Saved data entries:
Segment Open
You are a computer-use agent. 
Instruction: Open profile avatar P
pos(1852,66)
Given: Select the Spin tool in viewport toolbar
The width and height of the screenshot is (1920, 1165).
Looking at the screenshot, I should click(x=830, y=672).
Segment Closed
Exercise requirements: Nothing should appear in the answer except the lines from the one with "The width and" through the final line of the records, written exactly.

Worked solution:
The width and height of the screenshot is (1920, 1165).
Looking at the screenshot, I should click(x=830, y=672).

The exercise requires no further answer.